Opdrachten:
A) Naar welk artikel van de Wft vervalt volgens het fragment de verwijzing?
B) Citeer letterlijk uit het fragment van "In dit artikel" tot en met "wijzigingen worden de incongruenties ongedaan gemaakt.".

Fragment:
********
De derde voorgestelde wijziging betreft het volgende. Bij de omzetting van de oude sectorale wetten naar de Wft was beoogd dat de ontheffingsmogelijkheden die bestaan tijdens lopend toezicht en de ontheffingsmogelijkheden die bestaan in het kader van de vergunningaanvraag, dezelfde zijn. Dat is ten onrechte evenwel niet steeds het geval. Met de derde voorgestelde wijziging worden de incongruenties ongedaan gemaakt. In het vijfde lid wordt bepaald van welke vereisten DNB een lichte ontheffing kan verlenen in het kader van de aanvraag van een vergunning voor het uitoefenen van het bedrijf van levensverzekeraar of schadeverzekeraar met zetel in Nederland. Daarbij is ook met de wijziging zoals voorgesteld in het eerste onderdeel rekening gehouden.

De verwijzing naar artikel 3:53, van de Wft, met betrekking tot het minimum eigen vermogen, vervalt. Bij de vergunningaanvraag en tijdens het lopend toezicht kan een verzekeraar namelijk niet worden ontheven van de verplichting met betrekking tot het minimum eigen vermogen.

UU

De in dit onderdeel voorgestelde wijziging is van redactionele aard.

VV

In dit artikel worden vergunningvereisten genoemd waaraan moet worden voldaan door een ieder met zetel in een andere lidstaat die naar het recht van die lidstaat geen vergunning behoeft te hebben noch deze op vrijwillige basis heeft verkregen, en die voornemens is vanuit een in Nederland gelegen bijkantoor het bedrijf van levensverzekeraar of schadeverzekeraar uit te oefenen. Dit gebeurt door te verwijzen naar de voorschriften in het Deel Prudentieel toezicht financiële ondernemingen. Bij de omzetting van de oude sectorale wetten naar de Wft was beoogd dat de ontheffingsmogelijkheden die bestaan tijdens lopend toezicht en de ontheffingsmogelijkheden die bestaan in het kader van de vergunningaanvraag, dezelfde zijn. Dat is ten onrechte evenwel niet steeds het geval. Met de in dit onderdeel voorgestelde wijzigingen worden de incongruenties ongedaan gemaakt.
********
Gegevensuittreksel:
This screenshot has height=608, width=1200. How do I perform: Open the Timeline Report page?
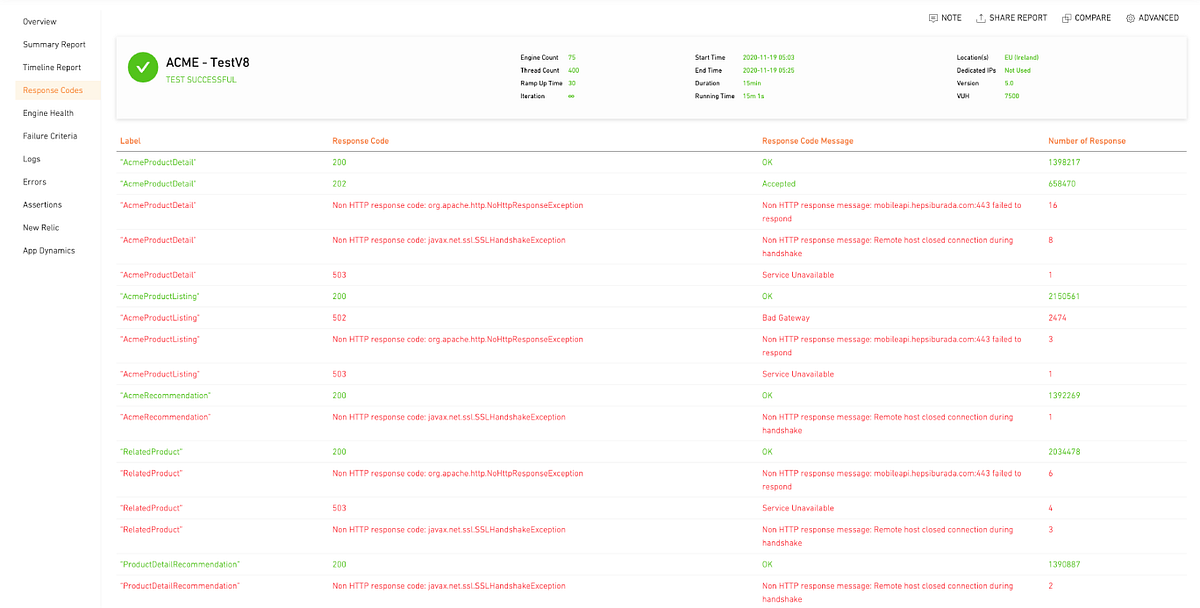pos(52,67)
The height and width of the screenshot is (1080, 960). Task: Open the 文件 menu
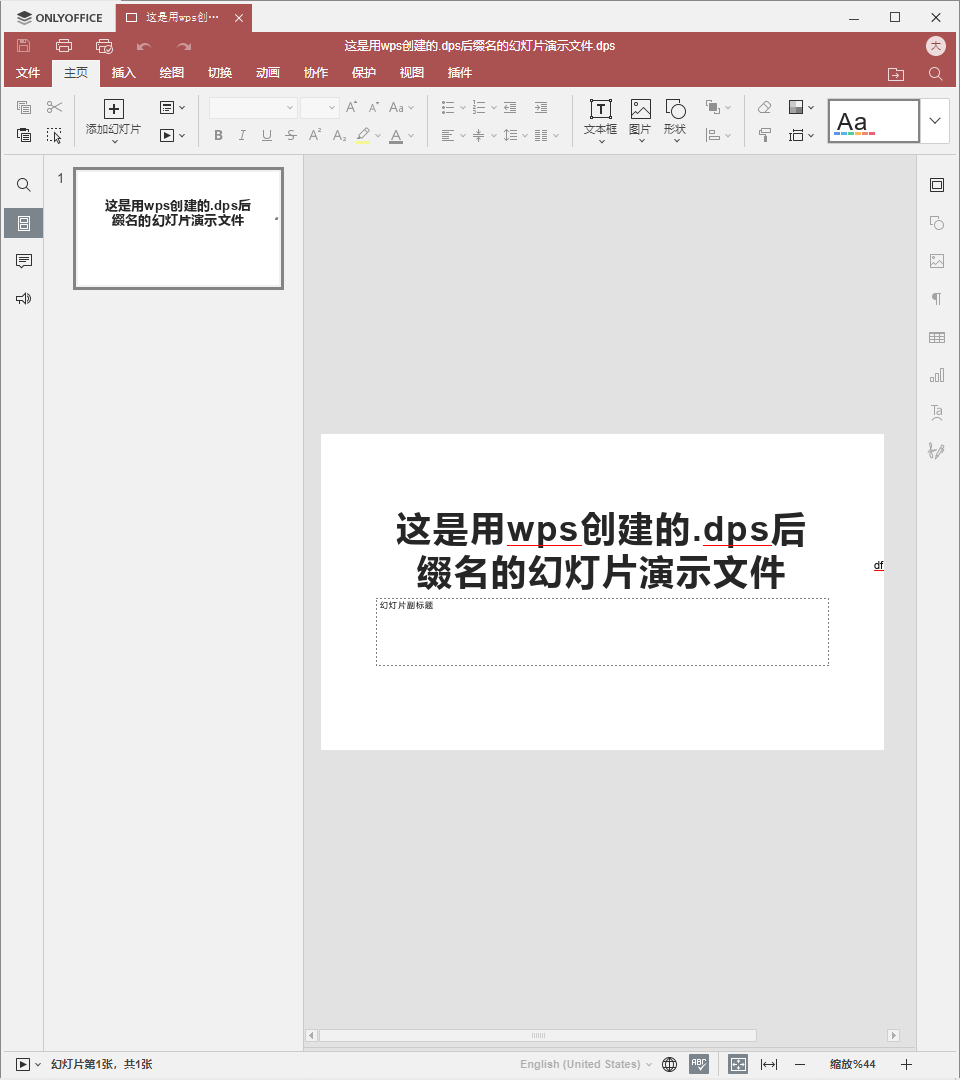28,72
********
Antwoorden:
A) Artikel 3:53 van de Wft, over het minimum eigen vermogen.

B)
In dit artikel worden vergunningvereisten genoemd waaraan moet worden voldaan door een ieder met zetel in een andere lidstaat die naar het recht van die lidstaat geen vergunning behoeft te hebben noch deze op vrijwillige basis heeft verkregen, en die voornemens is vanuit een in Nederland gelegen bijkantoor het bedrijf van levensverzekeraar of schadeverzekeraar uit te oefenen. Dit gebeurt door te verwijzen naar de voorschriften in het Deel Prudentieel toezicht financiële ondernemingen. Bij de omzetting van de oude sectorale wetten naar de Wft was beoogd dat de ontheffingsmogelijkheden die bestaan tijdens lopend toezicht en de ontheffingsmogelijkheden die bestaan in het kader van de vergunningaanvraag, dezelfde zijn. Dat is ten onrechte evenwel niet steeds het geval. Met de in dit onderdeel voorgestelde wijzigingen worden de incongruenties ongedaan gemaakt.